Food versus fuel: a debate that has only one possible conclusion
Ben Caldecott of Climate Change Capital argues in the Guardian that ‘sustainable’ aviation requires the use of biofuels. He suggests a target of about 60% bio-based ingredients in the fuel that powers planes at UK airports . He doesn’t begin to address the implications for food supply, or show how biofuels will reduce global emissions. My calculations suggest replacing 60% of the UK’s aviation kerosene with fuels of biological origin would use all of the UK’s home produced cereal and oil seeds crops and substantially increase food imports. Furthermore, to replace the food used to make aviation fuel on farmland elsewhere in the world would result in a net increase in greenhouse gas emissions. The inconvenient truth is that biofuels are never an answer to climate change problems. Put crudely, photosynthesis in growing plants captures energy provided by the sun. This energy can either be used to fuel human beings, providing them with the two or three kilowatt hours a day they need to function, or it can be used to create power for other purposes. For example, the energy in corn (maize) can be turned into alcohol that replaces petrol in a car. Or it can provide food for human beings or cattle.

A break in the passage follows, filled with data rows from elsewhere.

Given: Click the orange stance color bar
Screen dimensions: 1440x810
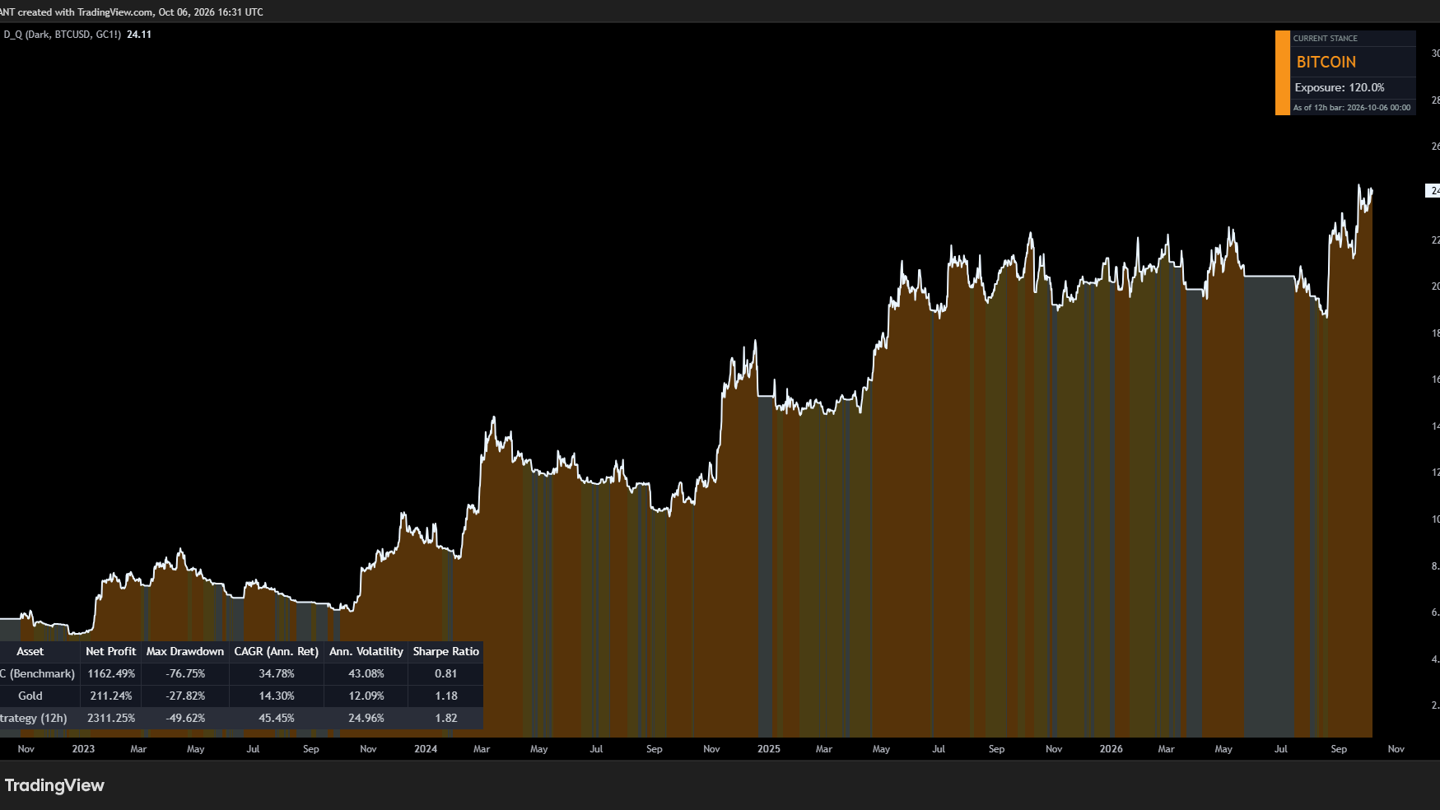Looking at the screenshot, I should tap(1282, 72).
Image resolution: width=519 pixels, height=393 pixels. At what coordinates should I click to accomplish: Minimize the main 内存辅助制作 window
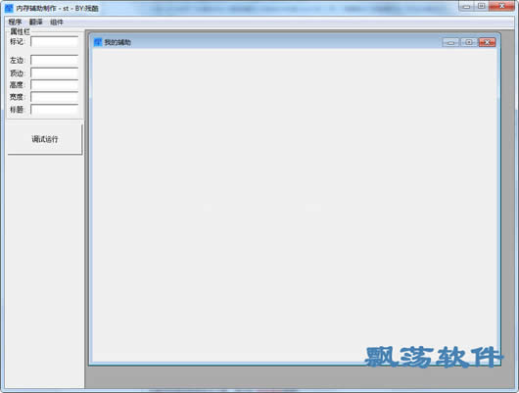466,6
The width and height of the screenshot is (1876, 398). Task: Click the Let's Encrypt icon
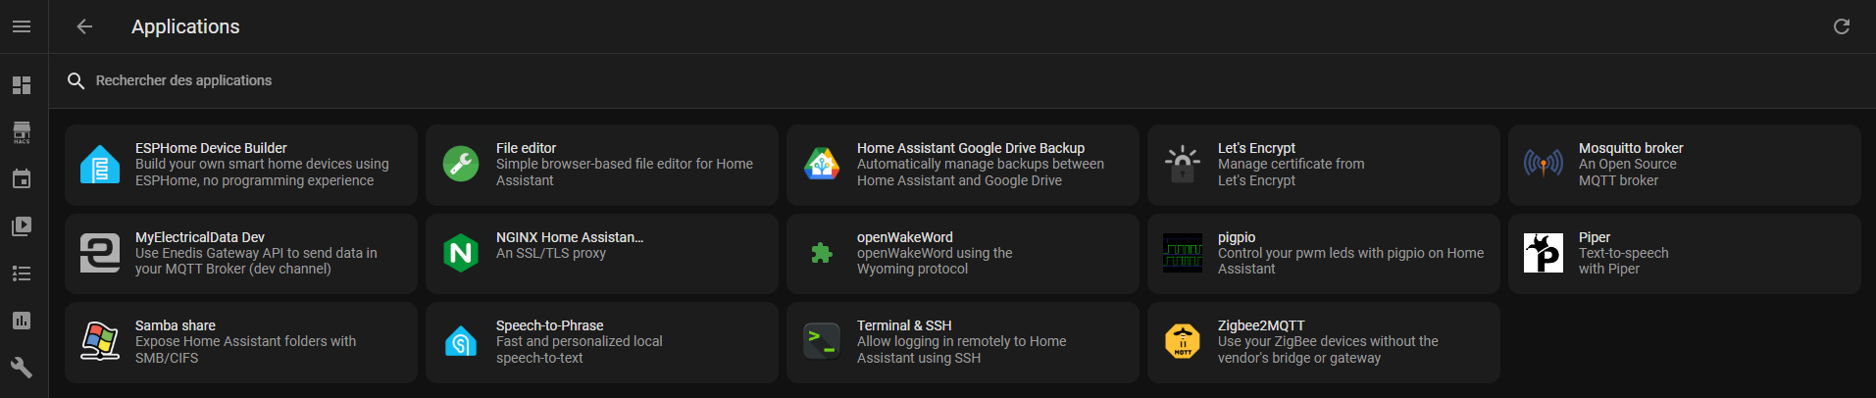pos(1183,165)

A kilogramme of wheat contains about 3,000 (kilo) calories, equivalent to about three and a half kilowatt hours. Biofuel processing plants use the energy in foods to create liquids that can power engines and jet turbines. Ben Caldecott wants us to switch to 60% biofuels in aviation fuel. How much food would that require?
In 2011, the UK used about 11.4 million tonnes of aviation fuel. The total energy value in this kerosene was about 133 terawatt hours. (Contrast this with the UK’s total electricity use of about 350 TWh, about three times as much).
Britain produced about 24 million tonnes of grain and oil seeds. This was mostly wheat but also included barley, oats and oil seed rape. The energy value of this was about 84 terawatt hours. So if every single food grain produced in Britain this year was turned into liquid fuel at 100% energy efficiency, we’d only cover about 60% of our needs for aviation fuel. But even in the most efficient conversion process, only about half of the energy value in grains can be turned into fuel. Even if Britain turned every single grain produced this year into kerosene, the country would barely meet a third of its need for aviation fuel.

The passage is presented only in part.